Nuova giornata, nuova capolista, si tratta di un ritorno quello del Lecce in testa alla classifica, gli uomini di De Canio approfittano del pari tra Sassuolo ed Ancona ed agganciano i marchigiani in testa!
Lecce - Grosseto inizia subito con un brivido, infatti dopo appena 3 minuti gli ospiti con il talento Pinilla si portano in vantaggio, e dopo la mezz’ora raddoppiano sempre con lo stesso, che in un fazzoletto di area di rigore stoppa la palla, si gira, ed incrocia beffando Rosati. Per il cileno però la giornata positiva si ferma qui e dopo il gol si infortuna ed è costretto ad abbandonare il campo. Qualche minuto prima della fine della prima frazione di gioco, Fabiano accorcia le distanze con un calcio di punizione sporcato.
Riprendono le ostilità dopo l’intervallo. ed i salentini prendono in mano il pallino del gioco, e subito il risultato torna in parità con Angelo che sfrutta un cross dalla sinistra ed al volo trafigge la retroguardia grossetana, l’inerzia del match ormai è tutta made in salento, e Guillermo Giacomazzi sfruttando un’indecisione infila dai 16 metri il Grosseto.

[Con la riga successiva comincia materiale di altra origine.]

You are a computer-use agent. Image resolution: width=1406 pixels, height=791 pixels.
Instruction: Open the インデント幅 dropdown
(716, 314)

Che Torino - Crotone non fosse un match facile per i granata si sapeva, ma che dal confronto potesse addirittura “uscire” un 2-1 per i calabresi nessuno, o quasi l’avrebbe preventivato. Il colpo secco sulla schiena del Toro arriva prima della mezzora con Petrilli e Bonvissuto che in 3 minuti mettono in ginocchio i granata, ciò che resta è tanto cuore dei padroni di casa, ma il gol di Bianchi a nulla serve, finirà 2-1 per gli ospiti, e dalla curva torinista, striscioni, fischi e cori manifestano tutto il malessere di una tifoseria stanca del presidente e del gioco espresso dai propri beniamini! Colantuono rischia grosso.

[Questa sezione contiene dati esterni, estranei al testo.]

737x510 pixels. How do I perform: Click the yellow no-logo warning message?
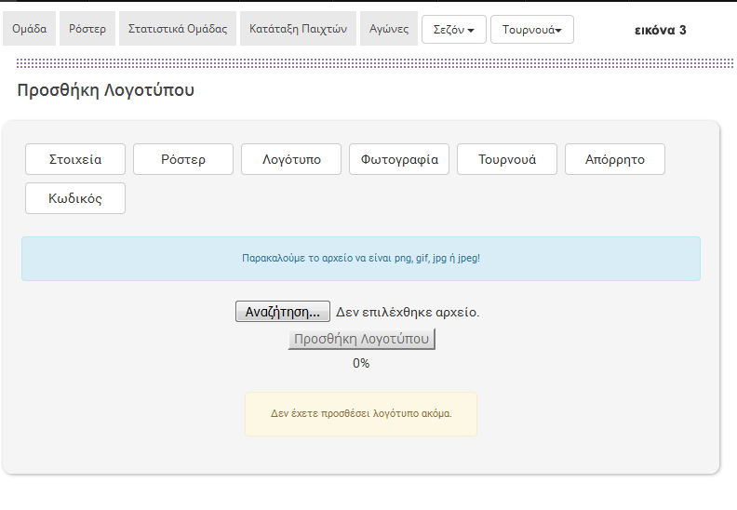click(361, 413)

Il Cesena perde colpi, e nello scontro diretto contro l’Empoli perde 2-1 e torna dal Castellani con le ossa rotte, una vera combinazione di cinismo, corsa e gioco di squadra quella mostrata dai toscani, i romagnoli un po’ frastornati dal risultato perdono posizioni in classifica, ed anche fiducia nel gruppo. Bisoli dovrà lavorare duro.

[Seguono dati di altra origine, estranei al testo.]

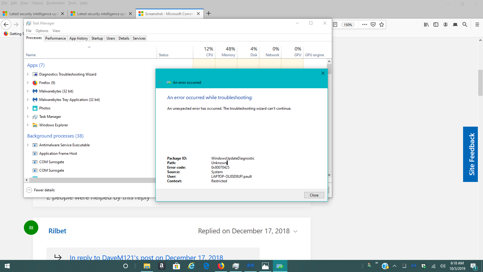Screen dimensions: 483x272
Task: Open Malwarebytes from the taskbar
Action: click(x=251, y=266)
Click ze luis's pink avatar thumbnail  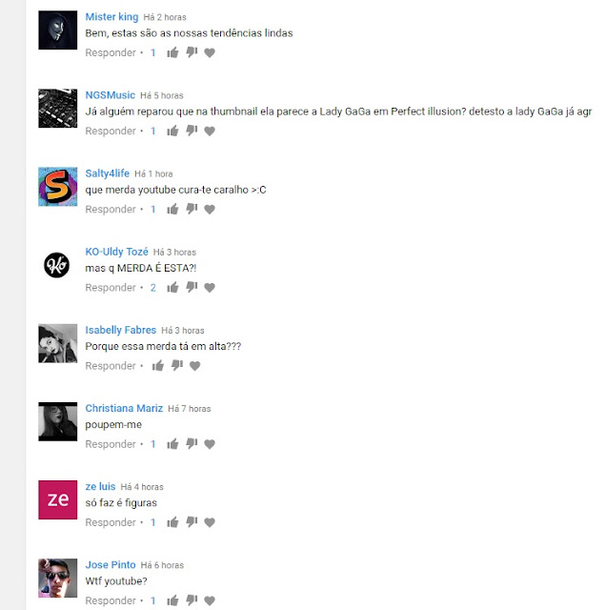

Sassuolo ed Ancona pareggiano, un vero e proprio collettivo fondato sul coraggio e lo spirito di squadra quello del Sassuolo che con Noselli agli sgoccioli riacciuffa un pareggio in alcuni momenti insperato. Il Piacenza torna alla vittoria in casa e lo fa contro l’Ascoli, non vinceva al Garilli dalla seconda giornata, ma il morale del gruppo era alto e la cura Ficcadenti mostra i propri frutti.
Due squadre in crisi di risultato si dividono la posta, e Frosinone - Albinoleffe finisce in parità, 2-2 con i seriani più cinici sotto porta ed i ciociari più spumeggianti. Il Vicenza vince il derby veneto ed il Padova apre una mini-crisi, infatti alla terza sconfitta consecutiva, perde posizioni preziose conquistate in precedenza, numeri da capogiro per il torneo cadetto ben undicimila persone hanno assistito al match finito 2-1 per i vicentini. Modena in periodo positivo batte 2-0 la Triestina, e da cenerentola nelle prime giornate ora è in zona playoff.